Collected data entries
═══

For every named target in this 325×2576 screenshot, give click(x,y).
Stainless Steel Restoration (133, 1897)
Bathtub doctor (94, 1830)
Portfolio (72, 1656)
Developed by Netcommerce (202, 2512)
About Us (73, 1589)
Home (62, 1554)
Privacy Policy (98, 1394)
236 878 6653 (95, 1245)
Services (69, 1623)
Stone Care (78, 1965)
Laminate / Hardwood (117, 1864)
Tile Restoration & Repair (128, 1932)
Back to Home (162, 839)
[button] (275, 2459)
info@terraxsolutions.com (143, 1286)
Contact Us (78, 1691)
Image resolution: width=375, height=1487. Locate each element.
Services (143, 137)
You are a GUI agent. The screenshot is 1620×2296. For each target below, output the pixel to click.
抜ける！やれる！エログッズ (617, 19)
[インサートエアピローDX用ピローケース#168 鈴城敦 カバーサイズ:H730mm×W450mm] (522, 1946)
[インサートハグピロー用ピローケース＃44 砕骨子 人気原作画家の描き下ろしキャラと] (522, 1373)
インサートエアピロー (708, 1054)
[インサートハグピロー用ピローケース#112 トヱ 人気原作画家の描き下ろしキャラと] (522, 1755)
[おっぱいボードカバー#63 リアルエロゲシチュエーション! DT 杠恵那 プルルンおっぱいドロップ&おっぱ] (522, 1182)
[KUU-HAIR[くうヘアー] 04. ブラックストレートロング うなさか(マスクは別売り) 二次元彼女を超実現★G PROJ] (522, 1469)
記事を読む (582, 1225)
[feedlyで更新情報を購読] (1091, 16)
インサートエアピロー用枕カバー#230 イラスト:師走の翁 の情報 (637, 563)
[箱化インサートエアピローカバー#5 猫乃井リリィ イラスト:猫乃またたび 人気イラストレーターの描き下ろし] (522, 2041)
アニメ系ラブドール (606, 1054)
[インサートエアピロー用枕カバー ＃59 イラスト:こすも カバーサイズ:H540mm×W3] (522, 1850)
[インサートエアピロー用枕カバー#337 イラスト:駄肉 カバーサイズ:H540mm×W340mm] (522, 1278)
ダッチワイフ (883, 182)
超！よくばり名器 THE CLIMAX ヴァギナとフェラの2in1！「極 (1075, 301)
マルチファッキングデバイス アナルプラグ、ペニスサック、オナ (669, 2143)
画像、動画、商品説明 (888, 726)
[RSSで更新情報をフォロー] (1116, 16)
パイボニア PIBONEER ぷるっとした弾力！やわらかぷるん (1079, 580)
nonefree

═══

#### About this exercise
Above this instruction are the records; retype exactly the lines from the one containing "Developed by Netcommerce (202, 2512)" up to and including the one containing "Services (143, 137)".

#### Result
Developed by Netcommerce (202, 2512)
About Us (73, 1589)
Home (62, 1554)
Privacy Policy (98, 1394)
236 878 6653 (95, 1245)
Services (69, 1623)
Stone Care (78, 1965)
Laminate / Hardwood (117, 1864)
Tile Restoration & Repair (128, 1932)
Back to Home (162, 839)
[button] (275, 2459)
info@terraxsolutions.com (143, 1286)
Contact Us (78, 1691)
Image resolution: width=375, height=1487. Locate each element.
Services (143, 137)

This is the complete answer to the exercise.